We were laughing too hard to hear her response. But her face got a little red.

Our last scenario of the session had six of our members outside by the pool. (We were supposed to have ten inches of snow on the ground by this time. Instead we had patches of blue in the sky, with 50 degrees.) Upon entering the scene, we six pairs of rescuers each found our victim standing upright, flailing wildly into the wall, his LOC (Level of Consciousness) at A&O X4 (That's "Alert and Oriented, aware of the events that had just transpired", for all of you except TwoLumps), with a chief complaint of a wasp sting on his neck.

Okayyyy, my partner and I did most things right. (Although we forgot to check to see if the scene was safe, as in, "Are the wasps gone?" But don't worry, we remembered to check for safety in the grizzly bear scenario.) We got our patient calmed down and laid on the patio, checked his sting, and then began the full patient assessment, just in case he had done injury to himself whilst swatting at wasps.

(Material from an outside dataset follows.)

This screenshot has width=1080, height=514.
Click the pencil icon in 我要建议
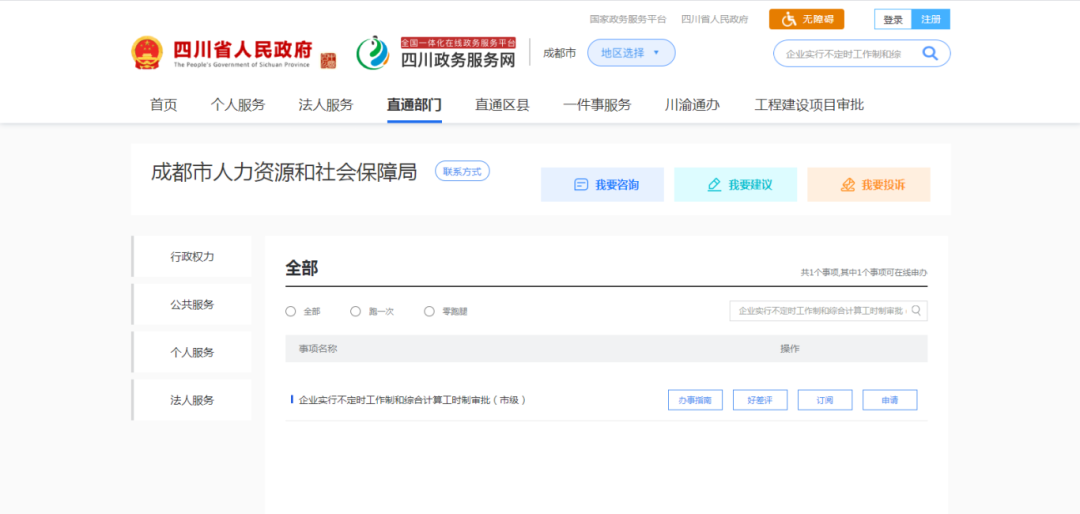[714, 185]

As my partner checked his ABCs, I SAMPLED our victim, asking about his Symptoms, whether he had any Allergies. I should have moved on to asking about any Medications, Previous conditions, etc, but he mentioned he had an allergy to bee stings.

Gee. What a surprise. A scenario with insect sting as the injury, and lo and behold, we have a patient who is allergic to bee stings. Coincidence?

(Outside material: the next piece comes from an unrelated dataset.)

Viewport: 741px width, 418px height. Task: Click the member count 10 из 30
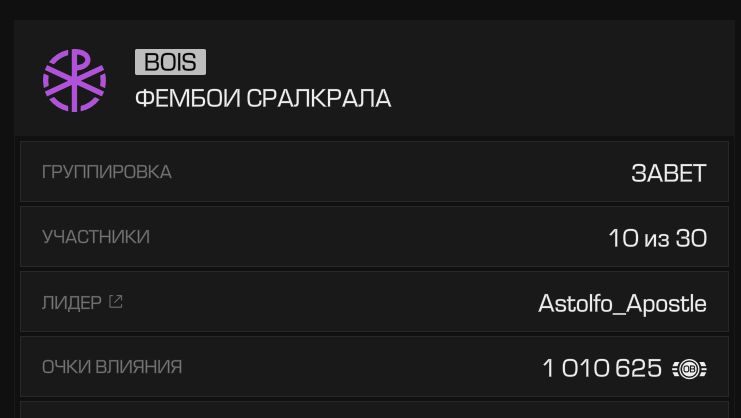(657, 238)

We're looking for an epi-pen.

For those of you fortunate enough to not have to know what an epi-pen is, it is basically a sealed, one-time use hypodermic filled with epinephrin. A drug that behaves the same as adrenalin. In a severe allergic reaction like we were simulating, a flood of histamines is making the bronchioles of the patient swell, cutting off their breathing. Treatment is simple, a dose of anti-histamines like found in Benadryl. Problem is, that takes too long in severe cases, and you're suffocated before your histamines are blocked.

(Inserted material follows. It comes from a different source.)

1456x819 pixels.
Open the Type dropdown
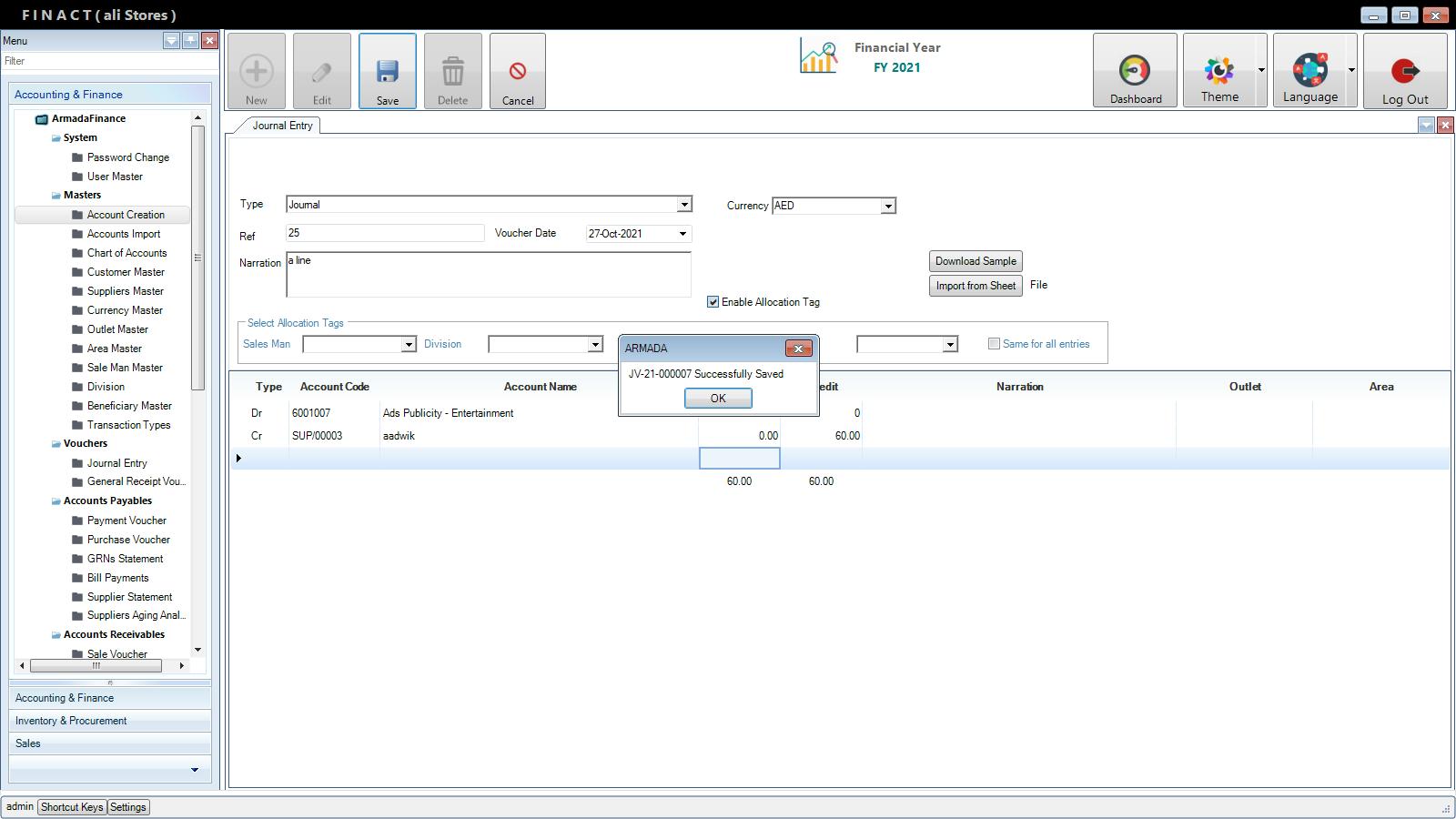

Hence the epinephrin. Opens the airways until the anti-histamines can do their job.

Now, I knew all this, but had never seen an epi-pen. And as I asked our patient if his doctor had given him anything for his sting allergy, his only response was that he was having trouble breathing.

Ooookay. I flip open his jacket and start checking his pockets. Finding a long, black and white cylinger in his right hip pocket.

An epi-pen.

Cool. Now what do I do with it? I turn to ask our victim, but find he has gone unconscious. My partner still holding his wrist and silently taking his pulse. Is she right? Should we complete the proper assessment before charging in to apply a treatment?

Airway.

In the ABCs, "Airway" is at the top of the list. No air, no patient. I look at the pen. And there, in tiny black print, is a list of instructions. Five in all. I went through them all, although right now, the only one I remember is number five.

Slam the black tip into the patient's outer thigh.

So I did.

And then, only then, did it occur to me to ask...

They wouldn't give us real epi-pens for a training exercise, would they?